Aquí nadie cree el cuento de que somos una potencia beisbolera. No lo somos. No producimos talento de exportación de forma consistente. A veces incluso, nos cuesta disponer de figuras relevantes a nivel local.
Aun con eso, el entusiasmo por el beisbol no se ha perdido. Se practica de forma masiva y últimamente cuenta con un notable impulso que ha permitido su expansión por todo el país, incluso a nivel superior.
Pero el estadio nacional ha hecho falta desde 1972, cuando el terremoto lo destruyó. Y, a pesar de visibles esfuerzos por mantenerlo en pie, se fue volviendo añejo, inseguro, poco práctico y además feo y desaliñado.

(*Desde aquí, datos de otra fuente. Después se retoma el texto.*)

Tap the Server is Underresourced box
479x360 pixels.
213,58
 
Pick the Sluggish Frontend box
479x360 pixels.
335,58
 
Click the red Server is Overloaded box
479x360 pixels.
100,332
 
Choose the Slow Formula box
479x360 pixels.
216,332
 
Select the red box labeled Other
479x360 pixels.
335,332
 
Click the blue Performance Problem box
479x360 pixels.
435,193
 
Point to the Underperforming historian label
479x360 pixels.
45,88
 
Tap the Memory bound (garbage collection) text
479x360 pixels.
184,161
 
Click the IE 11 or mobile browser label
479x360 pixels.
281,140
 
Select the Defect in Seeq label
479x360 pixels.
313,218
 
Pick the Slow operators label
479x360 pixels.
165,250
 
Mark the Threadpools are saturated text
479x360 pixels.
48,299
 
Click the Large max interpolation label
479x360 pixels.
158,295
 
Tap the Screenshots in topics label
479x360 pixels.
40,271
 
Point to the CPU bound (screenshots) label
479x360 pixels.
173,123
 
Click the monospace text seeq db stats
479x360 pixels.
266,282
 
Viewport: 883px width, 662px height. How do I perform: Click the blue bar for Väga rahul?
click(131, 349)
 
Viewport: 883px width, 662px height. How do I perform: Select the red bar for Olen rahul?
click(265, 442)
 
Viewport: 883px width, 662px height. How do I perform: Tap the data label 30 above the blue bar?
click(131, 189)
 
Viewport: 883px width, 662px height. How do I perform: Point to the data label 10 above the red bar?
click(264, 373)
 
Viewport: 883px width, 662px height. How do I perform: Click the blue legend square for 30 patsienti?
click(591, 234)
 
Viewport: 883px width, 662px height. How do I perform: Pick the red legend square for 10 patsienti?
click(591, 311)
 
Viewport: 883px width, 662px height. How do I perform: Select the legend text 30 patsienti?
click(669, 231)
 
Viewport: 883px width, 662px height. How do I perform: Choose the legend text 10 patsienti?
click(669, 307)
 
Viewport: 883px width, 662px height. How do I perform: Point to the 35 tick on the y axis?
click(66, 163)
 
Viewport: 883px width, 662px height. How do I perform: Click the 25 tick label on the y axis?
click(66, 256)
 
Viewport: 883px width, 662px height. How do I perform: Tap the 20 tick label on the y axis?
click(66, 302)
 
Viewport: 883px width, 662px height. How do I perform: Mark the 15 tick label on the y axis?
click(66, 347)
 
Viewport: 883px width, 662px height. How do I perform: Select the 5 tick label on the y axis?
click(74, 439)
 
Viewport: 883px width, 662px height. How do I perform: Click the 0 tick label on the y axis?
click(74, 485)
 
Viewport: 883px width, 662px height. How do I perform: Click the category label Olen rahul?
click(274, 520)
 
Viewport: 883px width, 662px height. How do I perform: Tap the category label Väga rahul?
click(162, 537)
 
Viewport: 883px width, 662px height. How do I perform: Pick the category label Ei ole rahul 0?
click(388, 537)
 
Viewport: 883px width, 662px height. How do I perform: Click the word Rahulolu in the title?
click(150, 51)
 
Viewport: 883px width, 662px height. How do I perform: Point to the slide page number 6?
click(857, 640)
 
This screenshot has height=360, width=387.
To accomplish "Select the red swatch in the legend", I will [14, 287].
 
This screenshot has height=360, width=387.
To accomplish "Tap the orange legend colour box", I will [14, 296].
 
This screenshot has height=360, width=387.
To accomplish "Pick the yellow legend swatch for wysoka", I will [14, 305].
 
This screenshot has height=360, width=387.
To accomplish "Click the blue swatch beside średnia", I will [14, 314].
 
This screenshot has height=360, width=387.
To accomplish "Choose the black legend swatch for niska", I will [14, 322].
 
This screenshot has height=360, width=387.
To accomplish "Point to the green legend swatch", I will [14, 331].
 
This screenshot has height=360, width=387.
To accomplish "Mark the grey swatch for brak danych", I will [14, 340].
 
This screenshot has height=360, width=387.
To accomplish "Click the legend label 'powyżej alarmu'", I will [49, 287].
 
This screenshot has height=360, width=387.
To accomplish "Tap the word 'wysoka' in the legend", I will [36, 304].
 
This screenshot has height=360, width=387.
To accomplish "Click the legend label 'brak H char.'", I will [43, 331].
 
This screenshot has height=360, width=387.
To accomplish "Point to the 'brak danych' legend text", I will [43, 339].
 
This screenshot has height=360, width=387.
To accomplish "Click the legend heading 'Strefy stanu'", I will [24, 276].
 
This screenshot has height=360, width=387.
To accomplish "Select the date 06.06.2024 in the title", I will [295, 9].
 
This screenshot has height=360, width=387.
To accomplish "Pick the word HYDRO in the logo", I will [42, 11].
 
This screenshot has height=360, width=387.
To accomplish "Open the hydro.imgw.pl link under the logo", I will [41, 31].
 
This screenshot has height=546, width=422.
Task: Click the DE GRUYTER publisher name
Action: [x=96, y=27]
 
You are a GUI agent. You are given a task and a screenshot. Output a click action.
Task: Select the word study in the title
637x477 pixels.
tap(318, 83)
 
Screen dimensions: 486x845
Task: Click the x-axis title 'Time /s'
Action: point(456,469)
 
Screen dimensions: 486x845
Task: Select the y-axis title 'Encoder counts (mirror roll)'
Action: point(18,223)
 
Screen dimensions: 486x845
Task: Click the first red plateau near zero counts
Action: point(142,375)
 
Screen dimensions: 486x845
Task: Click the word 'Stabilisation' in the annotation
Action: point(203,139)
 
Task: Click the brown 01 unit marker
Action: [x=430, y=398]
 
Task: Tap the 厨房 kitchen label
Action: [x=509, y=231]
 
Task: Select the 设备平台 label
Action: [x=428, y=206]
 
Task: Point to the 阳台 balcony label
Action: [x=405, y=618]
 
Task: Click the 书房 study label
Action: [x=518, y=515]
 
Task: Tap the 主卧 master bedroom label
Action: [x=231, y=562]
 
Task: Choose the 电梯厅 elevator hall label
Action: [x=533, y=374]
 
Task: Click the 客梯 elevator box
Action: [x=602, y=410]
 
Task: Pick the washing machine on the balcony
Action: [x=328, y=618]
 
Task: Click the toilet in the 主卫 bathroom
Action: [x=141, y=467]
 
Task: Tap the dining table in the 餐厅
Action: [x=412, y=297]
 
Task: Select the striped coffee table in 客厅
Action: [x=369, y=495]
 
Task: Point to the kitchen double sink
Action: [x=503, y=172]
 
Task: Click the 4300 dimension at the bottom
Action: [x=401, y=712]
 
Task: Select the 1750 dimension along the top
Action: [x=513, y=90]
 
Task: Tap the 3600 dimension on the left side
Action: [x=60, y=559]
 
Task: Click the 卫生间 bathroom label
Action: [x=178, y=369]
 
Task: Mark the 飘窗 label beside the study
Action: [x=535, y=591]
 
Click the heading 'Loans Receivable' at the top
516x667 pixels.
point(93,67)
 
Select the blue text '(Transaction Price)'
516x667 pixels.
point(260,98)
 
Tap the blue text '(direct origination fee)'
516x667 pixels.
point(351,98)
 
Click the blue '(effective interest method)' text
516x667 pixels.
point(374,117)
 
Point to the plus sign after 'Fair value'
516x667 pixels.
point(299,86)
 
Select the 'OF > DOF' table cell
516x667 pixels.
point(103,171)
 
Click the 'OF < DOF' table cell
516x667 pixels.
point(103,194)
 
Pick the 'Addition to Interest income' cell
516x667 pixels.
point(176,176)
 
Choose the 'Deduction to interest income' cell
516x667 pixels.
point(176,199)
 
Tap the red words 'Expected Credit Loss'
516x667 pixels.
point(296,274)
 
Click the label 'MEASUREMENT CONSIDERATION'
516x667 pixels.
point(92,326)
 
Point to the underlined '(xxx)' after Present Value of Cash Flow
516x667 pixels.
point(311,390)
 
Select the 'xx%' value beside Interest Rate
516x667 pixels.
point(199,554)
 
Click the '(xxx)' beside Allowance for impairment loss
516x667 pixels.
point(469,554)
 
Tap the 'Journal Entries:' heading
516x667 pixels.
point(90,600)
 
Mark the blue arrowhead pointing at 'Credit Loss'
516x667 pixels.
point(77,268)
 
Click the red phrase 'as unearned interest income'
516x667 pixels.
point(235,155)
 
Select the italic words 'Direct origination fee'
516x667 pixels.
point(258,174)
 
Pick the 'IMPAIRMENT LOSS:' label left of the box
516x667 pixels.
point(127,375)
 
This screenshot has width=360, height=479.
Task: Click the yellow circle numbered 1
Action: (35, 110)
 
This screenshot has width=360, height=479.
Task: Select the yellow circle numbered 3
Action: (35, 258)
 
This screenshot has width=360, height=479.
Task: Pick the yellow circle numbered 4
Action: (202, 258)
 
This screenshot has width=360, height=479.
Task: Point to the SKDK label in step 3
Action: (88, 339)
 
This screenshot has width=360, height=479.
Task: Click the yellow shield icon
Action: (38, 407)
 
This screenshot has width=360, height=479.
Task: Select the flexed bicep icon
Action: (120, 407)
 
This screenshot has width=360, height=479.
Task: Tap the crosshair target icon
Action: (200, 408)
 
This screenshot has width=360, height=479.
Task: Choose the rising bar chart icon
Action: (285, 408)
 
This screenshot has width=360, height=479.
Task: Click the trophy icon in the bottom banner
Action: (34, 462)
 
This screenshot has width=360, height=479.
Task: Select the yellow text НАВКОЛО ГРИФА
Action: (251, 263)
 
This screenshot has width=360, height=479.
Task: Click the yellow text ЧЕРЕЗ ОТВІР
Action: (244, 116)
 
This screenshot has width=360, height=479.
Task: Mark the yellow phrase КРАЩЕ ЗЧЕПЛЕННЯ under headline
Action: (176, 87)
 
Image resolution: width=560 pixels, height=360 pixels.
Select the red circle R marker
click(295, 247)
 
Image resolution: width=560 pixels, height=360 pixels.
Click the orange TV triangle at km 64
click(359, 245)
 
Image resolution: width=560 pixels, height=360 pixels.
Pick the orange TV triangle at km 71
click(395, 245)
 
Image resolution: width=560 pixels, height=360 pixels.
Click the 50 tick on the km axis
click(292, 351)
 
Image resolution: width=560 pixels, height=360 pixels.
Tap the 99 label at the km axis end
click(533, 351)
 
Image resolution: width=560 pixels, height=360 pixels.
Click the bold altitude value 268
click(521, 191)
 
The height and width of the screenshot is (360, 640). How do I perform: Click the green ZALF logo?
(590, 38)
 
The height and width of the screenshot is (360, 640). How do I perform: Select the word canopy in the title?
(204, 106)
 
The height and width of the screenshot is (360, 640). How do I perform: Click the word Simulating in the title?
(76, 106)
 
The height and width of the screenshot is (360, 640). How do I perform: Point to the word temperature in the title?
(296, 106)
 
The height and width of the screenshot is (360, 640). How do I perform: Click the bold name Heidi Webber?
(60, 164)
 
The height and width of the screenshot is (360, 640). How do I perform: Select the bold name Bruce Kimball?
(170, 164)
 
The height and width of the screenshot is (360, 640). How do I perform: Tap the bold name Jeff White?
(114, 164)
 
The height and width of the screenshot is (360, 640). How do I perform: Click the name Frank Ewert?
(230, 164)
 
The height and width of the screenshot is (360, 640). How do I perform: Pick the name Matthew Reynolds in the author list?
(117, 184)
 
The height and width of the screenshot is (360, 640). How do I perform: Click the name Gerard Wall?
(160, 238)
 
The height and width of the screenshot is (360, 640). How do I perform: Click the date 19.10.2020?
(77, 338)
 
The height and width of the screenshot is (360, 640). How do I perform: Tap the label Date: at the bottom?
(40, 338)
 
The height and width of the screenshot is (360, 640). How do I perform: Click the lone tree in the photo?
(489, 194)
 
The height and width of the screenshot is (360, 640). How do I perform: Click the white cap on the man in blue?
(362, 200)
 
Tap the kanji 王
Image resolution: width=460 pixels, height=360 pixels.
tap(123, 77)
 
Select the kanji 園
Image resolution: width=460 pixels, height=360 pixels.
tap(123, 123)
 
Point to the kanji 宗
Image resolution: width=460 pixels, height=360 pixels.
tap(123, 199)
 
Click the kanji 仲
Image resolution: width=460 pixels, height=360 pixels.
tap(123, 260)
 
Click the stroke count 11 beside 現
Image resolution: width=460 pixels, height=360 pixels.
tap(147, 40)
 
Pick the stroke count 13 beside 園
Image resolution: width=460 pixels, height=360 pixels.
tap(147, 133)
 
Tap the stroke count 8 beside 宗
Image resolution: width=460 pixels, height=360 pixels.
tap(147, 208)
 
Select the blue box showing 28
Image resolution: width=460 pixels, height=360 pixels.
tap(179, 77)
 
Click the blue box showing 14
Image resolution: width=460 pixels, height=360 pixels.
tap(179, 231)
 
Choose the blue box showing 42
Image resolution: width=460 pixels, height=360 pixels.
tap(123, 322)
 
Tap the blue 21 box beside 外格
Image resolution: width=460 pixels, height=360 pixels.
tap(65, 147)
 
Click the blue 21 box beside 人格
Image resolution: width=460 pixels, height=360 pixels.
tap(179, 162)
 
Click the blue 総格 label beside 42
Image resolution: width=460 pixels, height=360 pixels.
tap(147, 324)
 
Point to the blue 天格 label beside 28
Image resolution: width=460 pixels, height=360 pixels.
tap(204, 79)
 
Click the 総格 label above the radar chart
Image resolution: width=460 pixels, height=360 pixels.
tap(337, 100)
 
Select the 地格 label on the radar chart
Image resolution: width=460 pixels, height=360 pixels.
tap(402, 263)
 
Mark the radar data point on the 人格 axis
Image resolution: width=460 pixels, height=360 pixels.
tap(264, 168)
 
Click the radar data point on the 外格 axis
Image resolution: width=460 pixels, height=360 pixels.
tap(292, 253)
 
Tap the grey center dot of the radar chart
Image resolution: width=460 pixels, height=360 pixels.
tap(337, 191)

Todo cambiará ahora con el nuevo estadio que será construido en la zona norte de la Universidad de Ingeniería, en un proyecto grande, impulsado por el gobierno de Taiwán, con el complemento del Gobierno nica.
De acuerdo con lo que se ha explicado, será una edificación moderna, práctica y con los estándares de calidad que exige el beisbol profesional. Se informa, que para el 2016, debe estar concluido.
Respecto a su capacidad, se habló de 15 mil personas, es decir, cinco mil menos que el actual. Me parece apropiado. Es una cantidad estimable que vemos solo en las Finales. Pero no se va esperar hasta ese momento, para hacerle los ajustes.
Y no se le puede poner una capacidad mayor, porque el mantenimiento puede ahogar el proyecto. Además se indicó que el personal que lo va a administrar será en un inicio taiwanés, pero que se capacitará gente nica.
El proyecto del estadio ha comenzado a caminar. Ojalá pueda llegar a su final.